Volatility is one of the most important characteristic describing a trend. Volatility monitoring and analysis allows to define periods of different price behavior. During the periods of low volatility (recorded during long-term up-trends), price trend changes are prolonged in time and the price corrections are small small. In opposite, during higher volatility price trends changes occurs more often and they are sharper and stronger (deeper). Furthermore, it is logical to use different indicators setting for technical indicators that are used to generate trading signals.
As an example, on the S&P 500 index chart below, you can see that, since July 2007, the S&P 500 index has been 2-3 times more volatile. This means that the price has been changing its direction 2-3 times more frequently since July 2007 then before. As a result, the technical indicator settings that were used in the period prior to August 2007 may fail to generate signals in subsequent months. The old indicator settings may simply open and close a trade when it is already too late.
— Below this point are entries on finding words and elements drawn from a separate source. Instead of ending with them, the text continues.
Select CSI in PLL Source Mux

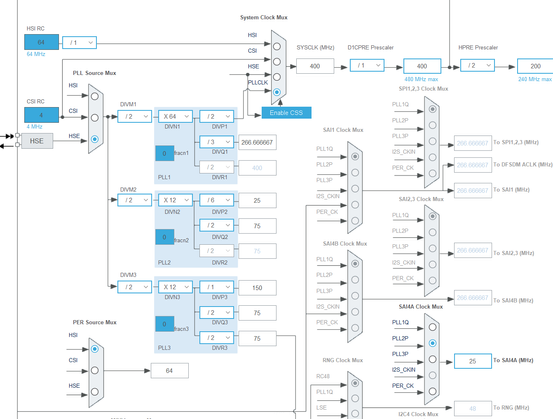click(x=95, y=117)
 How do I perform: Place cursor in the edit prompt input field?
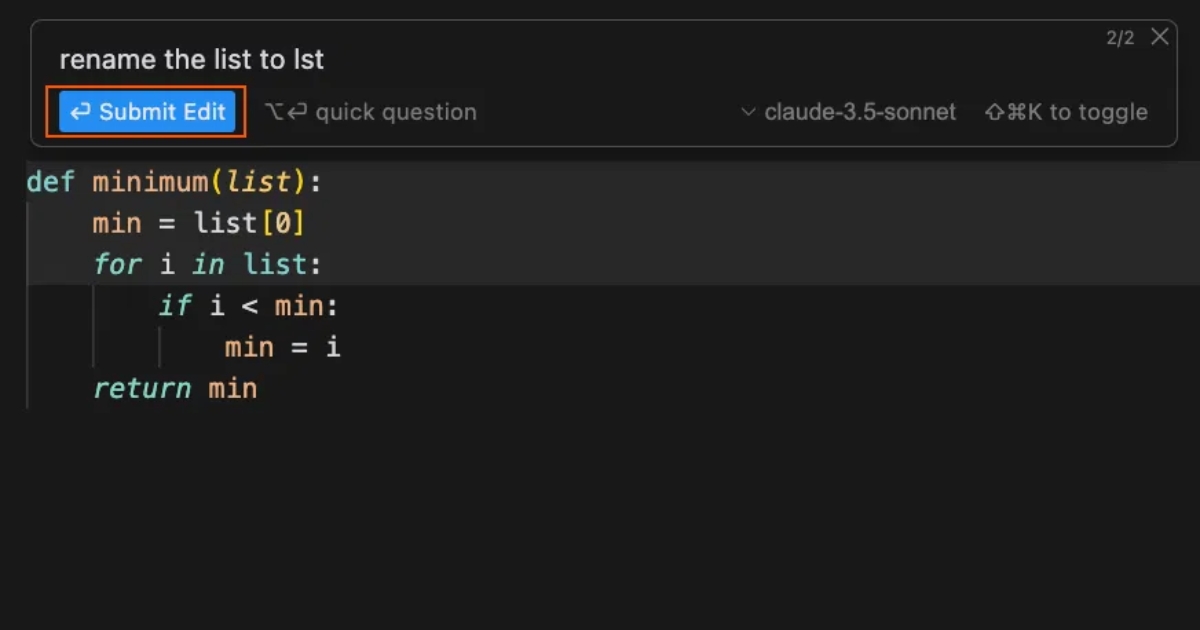coord(400,59)
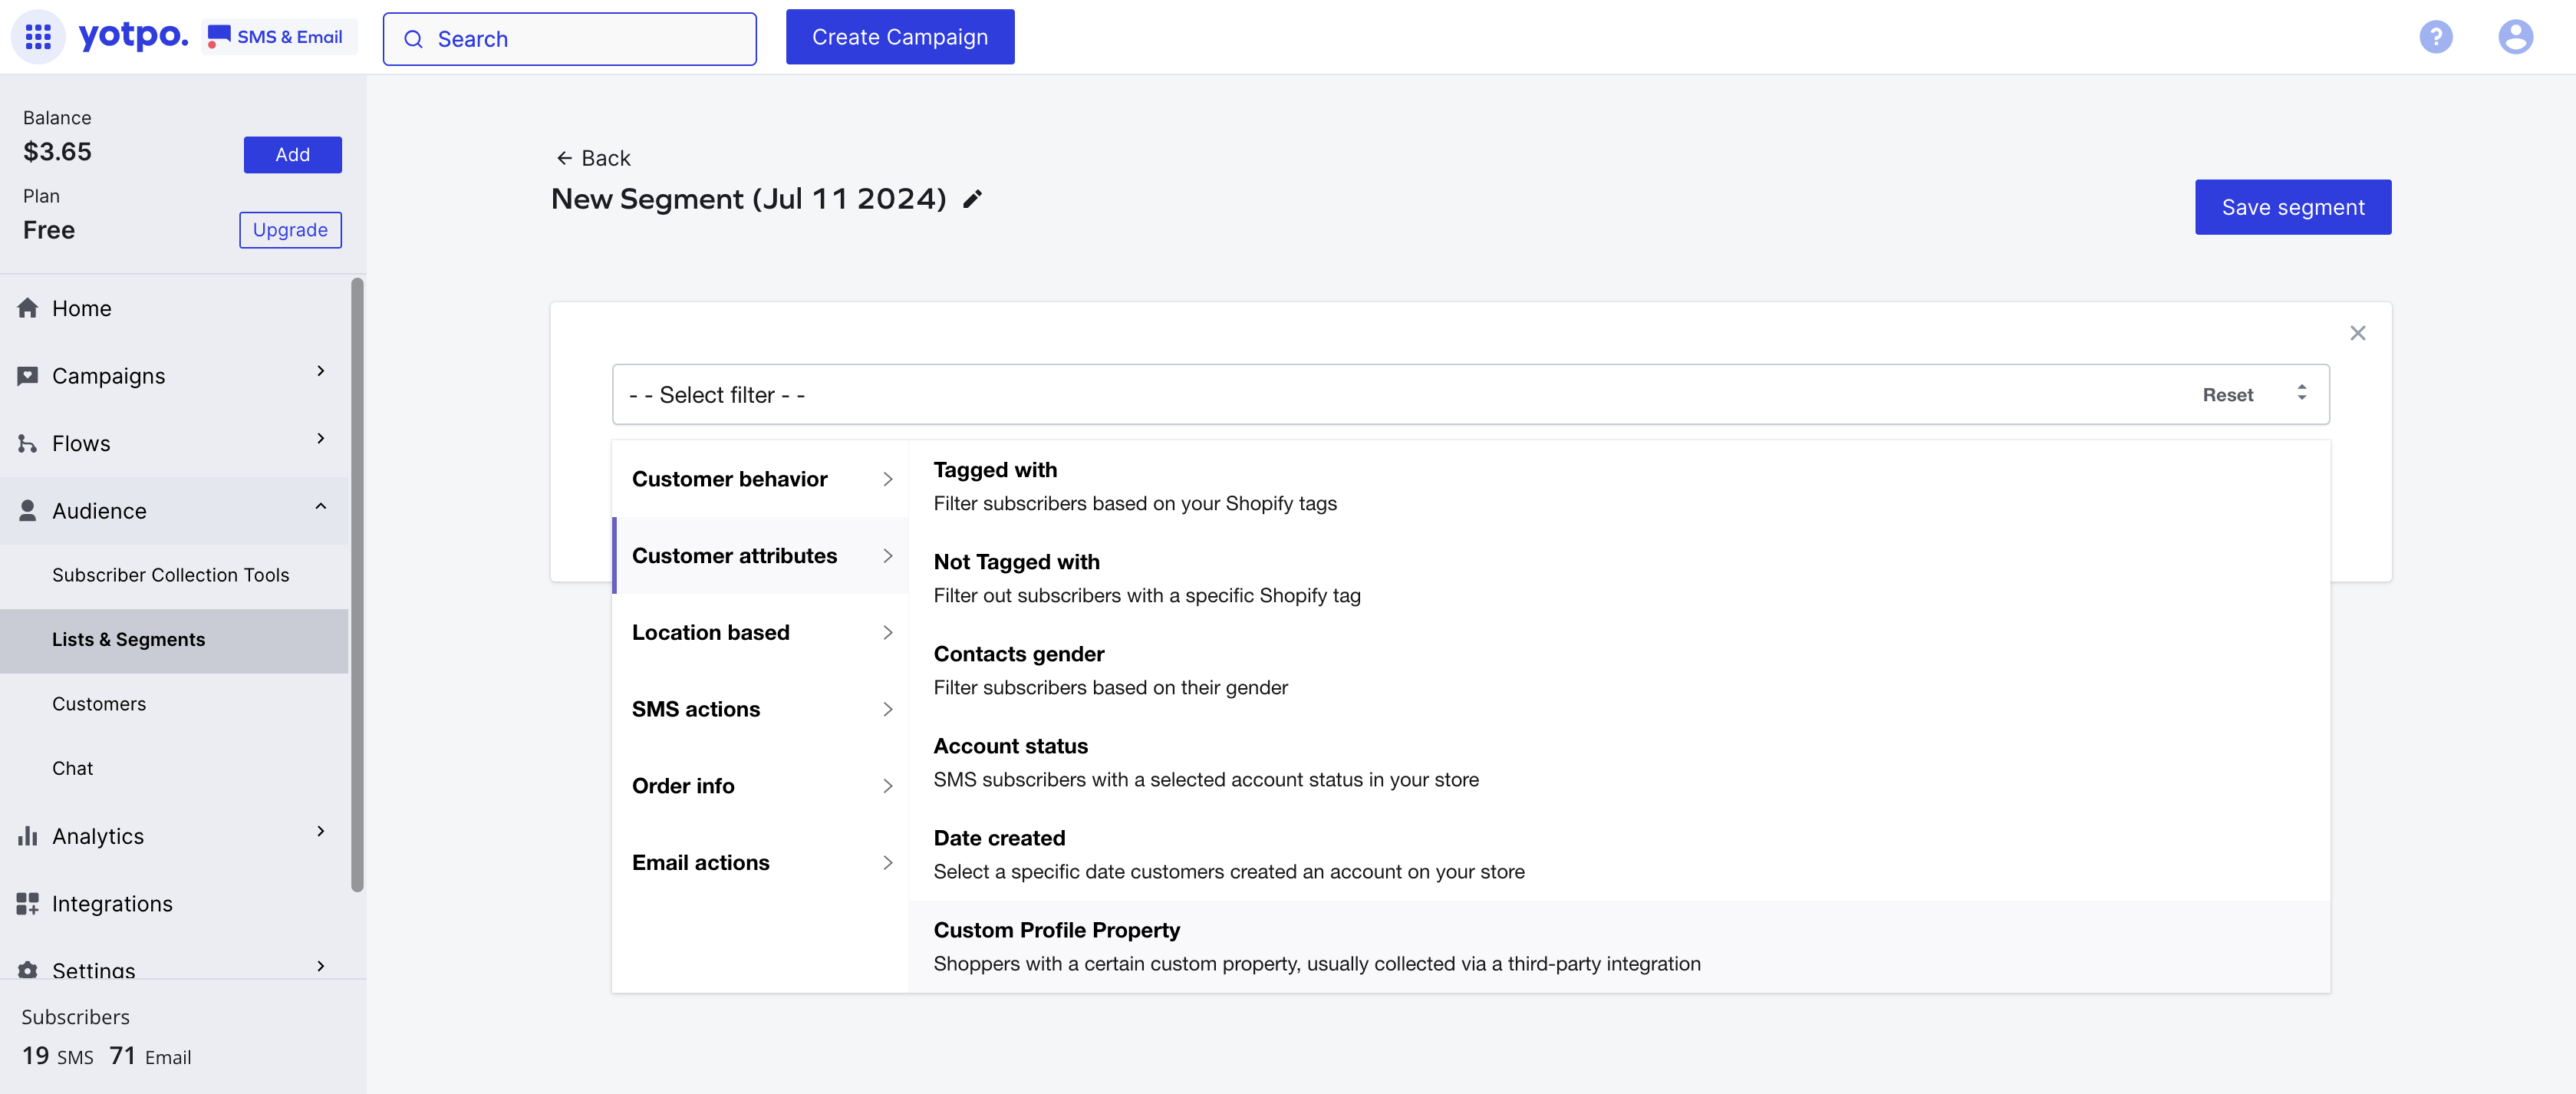Go to Customers in the sidebar
This screenshot has height=1094, width=2576.
[99, 704]
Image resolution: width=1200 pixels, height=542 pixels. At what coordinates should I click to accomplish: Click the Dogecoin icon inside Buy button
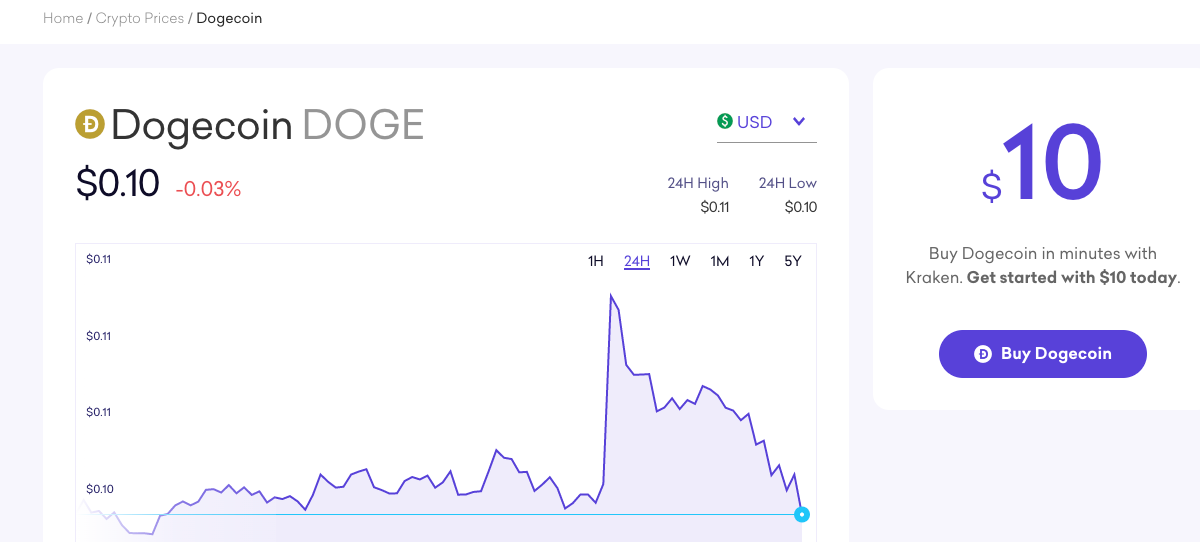(983, 354)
Chart 1: S&P 500 index chart - 14-day Average True Range (ATR).
As you can see, the ATR helps to identify highly volatile periods. In August 2007, by having ATR data, a trader could be willing to adjust the indicators to be more sensitive to, and react more quickly to, price changes, or a trader could be willing to adjust an indicator setting to avoid stronger swings.
ATR Formula and Calculations
The calculation of the ATR is simple and consists of two steps:
Step #1: Define the True Range (TR) - The True Range is defined as the highest of the following numbers:
- The difference between the current bar High and the current bar Low.
- The absolute value of the difference between the current bar High and the previous bar Close.
- The absolute value of the difference between the current bar Low and the previous bar Close.
Step #2: Apply the moving average to the defined TR.